◆ Brief
All the entries, exactly as they read, must be written out again.

◆ Input material
[Start of section]
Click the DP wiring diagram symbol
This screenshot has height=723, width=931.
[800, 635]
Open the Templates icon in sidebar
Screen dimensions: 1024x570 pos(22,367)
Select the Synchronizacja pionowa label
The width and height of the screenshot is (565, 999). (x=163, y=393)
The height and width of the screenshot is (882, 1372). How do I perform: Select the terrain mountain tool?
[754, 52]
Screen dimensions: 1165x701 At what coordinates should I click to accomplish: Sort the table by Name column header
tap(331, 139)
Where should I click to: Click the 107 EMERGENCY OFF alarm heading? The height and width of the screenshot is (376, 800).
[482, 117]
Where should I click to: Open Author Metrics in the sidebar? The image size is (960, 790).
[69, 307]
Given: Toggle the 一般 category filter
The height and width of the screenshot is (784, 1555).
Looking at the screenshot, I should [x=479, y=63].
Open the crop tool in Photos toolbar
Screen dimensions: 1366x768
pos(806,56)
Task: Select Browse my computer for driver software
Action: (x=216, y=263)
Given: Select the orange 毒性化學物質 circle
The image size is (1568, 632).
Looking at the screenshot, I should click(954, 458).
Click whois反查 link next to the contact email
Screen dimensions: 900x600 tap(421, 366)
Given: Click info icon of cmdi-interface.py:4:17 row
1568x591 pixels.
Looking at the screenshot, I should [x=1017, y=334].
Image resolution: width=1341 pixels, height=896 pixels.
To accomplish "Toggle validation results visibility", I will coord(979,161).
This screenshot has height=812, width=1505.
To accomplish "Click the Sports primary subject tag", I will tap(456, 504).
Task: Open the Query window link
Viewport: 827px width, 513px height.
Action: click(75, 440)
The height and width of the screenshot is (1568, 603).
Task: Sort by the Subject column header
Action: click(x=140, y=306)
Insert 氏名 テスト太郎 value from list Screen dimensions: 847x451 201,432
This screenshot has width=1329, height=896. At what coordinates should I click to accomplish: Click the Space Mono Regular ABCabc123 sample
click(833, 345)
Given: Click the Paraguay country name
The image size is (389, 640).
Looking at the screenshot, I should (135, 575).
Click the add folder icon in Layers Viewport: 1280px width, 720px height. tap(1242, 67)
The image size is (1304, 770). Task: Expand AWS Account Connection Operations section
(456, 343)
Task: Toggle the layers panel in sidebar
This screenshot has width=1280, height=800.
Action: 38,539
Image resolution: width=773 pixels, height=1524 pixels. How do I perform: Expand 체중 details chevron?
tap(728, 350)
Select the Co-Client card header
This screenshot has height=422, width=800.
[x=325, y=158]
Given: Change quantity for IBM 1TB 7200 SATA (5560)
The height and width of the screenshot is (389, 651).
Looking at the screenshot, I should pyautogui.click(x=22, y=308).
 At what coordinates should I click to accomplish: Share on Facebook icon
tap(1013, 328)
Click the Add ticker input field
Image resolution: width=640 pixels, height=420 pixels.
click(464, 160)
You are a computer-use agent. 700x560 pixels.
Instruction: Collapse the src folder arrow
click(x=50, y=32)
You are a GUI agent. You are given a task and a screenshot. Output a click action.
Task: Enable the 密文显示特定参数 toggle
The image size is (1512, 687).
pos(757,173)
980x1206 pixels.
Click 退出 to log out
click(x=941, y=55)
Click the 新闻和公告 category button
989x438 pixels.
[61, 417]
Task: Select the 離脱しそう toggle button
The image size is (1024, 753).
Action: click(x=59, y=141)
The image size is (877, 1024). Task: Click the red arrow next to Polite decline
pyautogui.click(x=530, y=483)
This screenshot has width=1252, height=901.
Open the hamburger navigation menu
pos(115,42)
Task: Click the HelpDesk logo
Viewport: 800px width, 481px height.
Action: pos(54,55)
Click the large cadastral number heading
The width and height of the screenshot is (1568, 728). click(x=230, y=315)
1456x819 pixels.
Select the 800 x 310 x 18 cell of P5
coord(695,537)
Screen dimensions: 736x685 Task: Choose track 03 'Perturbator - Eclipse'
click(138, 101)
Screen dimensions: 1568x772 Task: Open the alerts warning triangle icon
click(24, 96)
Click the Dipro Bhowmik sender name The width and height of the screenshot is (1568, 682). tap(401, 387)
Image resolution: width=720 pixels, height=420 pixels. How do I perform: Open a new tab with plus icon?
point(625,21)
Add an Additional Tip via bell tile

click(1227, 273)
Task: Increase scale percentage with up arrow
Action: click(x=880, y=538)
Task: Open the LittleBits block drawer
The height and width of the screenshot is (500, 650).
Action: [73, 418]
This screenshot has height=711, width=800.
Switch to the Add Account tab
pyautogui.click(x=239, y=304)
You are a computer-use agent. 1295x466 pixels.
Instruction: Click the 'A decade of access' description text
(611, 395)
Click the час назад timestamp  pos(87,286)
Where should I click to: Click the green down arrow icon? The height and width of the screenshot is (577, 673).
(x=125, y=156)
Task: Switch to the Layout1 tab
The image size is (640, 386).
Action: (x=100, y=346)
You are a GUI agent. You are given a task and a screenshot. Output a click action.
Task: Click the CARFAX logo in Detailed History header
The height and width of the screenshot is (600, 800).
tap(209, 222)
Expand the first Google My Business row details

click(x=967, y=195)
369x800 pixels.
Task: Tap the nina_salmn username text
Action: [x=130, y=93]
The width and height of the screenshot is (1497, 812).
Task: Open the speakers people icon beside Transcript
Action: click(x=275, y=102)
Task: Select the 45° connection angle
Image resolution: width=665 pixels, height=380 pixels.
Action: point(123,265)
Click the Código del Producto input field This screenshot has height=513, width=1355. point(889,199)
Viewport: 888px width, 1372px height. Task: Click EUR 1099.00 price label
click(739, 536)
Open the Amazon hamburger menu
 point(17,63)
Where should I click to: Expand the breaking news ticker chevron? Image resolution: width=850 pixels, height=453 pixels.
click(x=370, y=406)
[End of section]
◆ Response to the exercise
Click the DP wiring diagram symbol
This screenshot has height=723, width=931.
[800, 635]
Open the Templates icon in sidebar
Screen dimensions: 1024x570 pos(22,367)
Select the Synchronizacja pionowa label
The width and height of the screenshot is (565, 999). (x=163, y=393)
The height and width of the screenshot is (882, 1372). How do I perform: Select the terrain mountain tool?
[754, 52]
Screen dimensions: 1165x701 At what coordinates should I click to accomplish: Sort the table by Name column header
tap(331, 139)
Where should I click to: Click the 107 EMERGENCY OFF alarm heading? The height and width of the screenshot is (376, 800).
[482, 117]
Where should I click to: Open Author Metrics in the sidebar? The image size is (960, 790).
[69, 307]
Given: Toggle the 一般 category filter
The height and width of the screenshot is (784, 1555).
Looking at the screenshot, I should [x=479, y=63].
Open the crop tool in Photos toolbar
Screen dimensions: 1366x768
pos(806,56)
Task: Select Browse my computer for driver software
Action: (x=216, y=263)
Given: Select the orange 毒性化學物質 circle
The image size is (1568, 632).
Looking at the screenshot, I should click(954, 458).
Click whois反查 link next to the contact email
Screen dimensions: 900x600 tap(421, 366)
Given: Click info icon of cmdi-interface.py:4:17 row
1568x591 pixels.
Looking at the screenshot, I should [x=1017, y=334].
Image resolution: width=1341 pixels, height=896 pixels.
To accomplish "Toggle validation results visibility", I will coord(979,161).
This screenshot has height=812, width=1505.
To accomplish "Click the Sports primary subject tag", I will tap(456, 504).
Task: Open the Query window link
Viewport: 827px width, 513px height.
Action: click(75, 440)
The height and width of the screenshot is (1568, 603).
Task: Sort by the Subject column header
Action: click(x=140, y=306)
Insert 氏名 テスト太郎 value from list Screen dimensions: 847x451 201,432
This screenshot has width=1329, height=896. At what coordinates should I click to accomplish: Click the Space Mono Regular ABCabc123 sample
click(833, 345)
Given: Click the Paraguay country name
The image size is (389, 640).
Looking at the screenshot, I should (135, 575).
Click the add folder icon in Layers Viewport: 1280px width, 720px height. tap(1242, 67)
The image size is (1304, 770). Task: Expand AWS Account Connection Operations section
(456, 343)
Task: Toggle the layers panel in sidebar
This screenshot has width=1280, height=800.
Action: 38,539
Image resolution: width=773 pixels, height=1524 pixels. How do I perform: Expand 체중 details chevron?
tap(728, 350)
Select the Co-Client card header
This screenshot has height=422, width=800.
[x=325, y=158]
Given: Change quantity for IBM 1TB 7200 SATA (5560)
The height and width of the screenshot is (389, 651).
Looking at the screenshot, I should pyautogui.click(x=22, y=308).
 At what coordinates should I click to accomplish: Share on Facebook icon
tap(1013, 328)
Click the Add ticker input field
Image resolution: width=640 pixels, height=420 pixels.
click(464, 160)
You are a computer-use agent. 700x560 pixels.
Instruction: Collapse the src folder arrow
click(x=50, y=32)
You are a GUI agent. You are given a task and a screenshot. Output a click action.
Task: Enable the 密文显示特定参数 toggle
The image size is (1512, 687).
pos(757,173)
980x1206 pixels.
Click 退出 to log out
click(x=941, y=55)
Click the 新闻和公告 category button
989x438 pixels.
[61, 417]
Task: Select the 離脱しそう toggle button
The image size is (1024, 753).
Action: click(x=59, y=141)
The image size is (877, 1024). Task: Click the red arrow next to Polite decline
pyautogui.click(x=530, y=483)
This screenshot has width=1252, height=901.
Open the hamburger navigation menu
pos(115,42)
Task: Click the HelpDesk logo
Viewport: 800px width, 481px height.
Action: pos(54,55)
Click the large cadastral number heading
The width and height of the screenshot is (1568, 728). click(x=230, y=315)
1456x819 pixels.
Select the 800 x 310 x 18 cell of P5
coord(695,537)
Screen dimensions: 736x685 Task: Choose track 03 'Perturbator - Eclipse'
click(138, 101)
Screen dimensions: 1568x772 Task: Open the alerts warning triangle icon
click(24, 96)
Click the Dipro Bhowmik sender name The width and height of the screenshot is (1568, 682). tap(401, 387)
Image resolution: width=720 pixels, height=420 pixels. How do I perform: Open a new tab with plus icon?
point(625,21)
Add an Additional Tip via bell tile

click(1227, 273)
Task: Increase scale percentage with up arrow
Action: click(x=880, y=538)
Task: Open the LittleBits block drawer
The height and width of the screenshot is (500, 650).
Action: [73, 418]
This screenshot has height=711, width=800.
Switch to the Add Account tab
pyautogui.click(x=239, y=304)
You are a computer-use agent. 1295x466 pixels.
Instruction: Click the 'A decade of access' description text
(611, 395)
Click the час назад timestamp  pos(87,286)
Where should I click to: Click the green down arrow icon? The height and width of the screenshot is (577, 673).
(x=125, y=156)
Task: Switch to the Layout1 tab
The image size is (640, 386).
Action: (x=100, y=346)
You are a GUI agent. You are given a task and a screenshot. Output a click action.
Task: Click the CARFAX logo in Detailed History header
The height and width of the screenshot is (600, 800).
tap(209, 222)
Expand the first Google My Business row details

click(x=967, y=195)
369x800 pixels.
Task: Tap the nina_salmn username text
Action: [x=130, y=93]
The width and height of the screenshot is (1497, 812).
Task: Open the speakers people icon beside Transcript
Action: click(x=275, y=102)
Task: Select the 45° connection angle
Image resolution: width=665 pixels, height=380 pixels.
Action: point(123,265)
Click the Código del Producto input field This screenshot has height=513, width=1355. point(889,199)
Viewport: 888px width, 1372px height. Task: Click EUR 1099.00 price label
click(739, 536)
Open the Amazon hamburger menu
 point(17,63)
Where should I click to: Expand the breaking news ticker chevron? Image resolution: width=850 pixels, height=453 pixels.
click(x=370, y=406)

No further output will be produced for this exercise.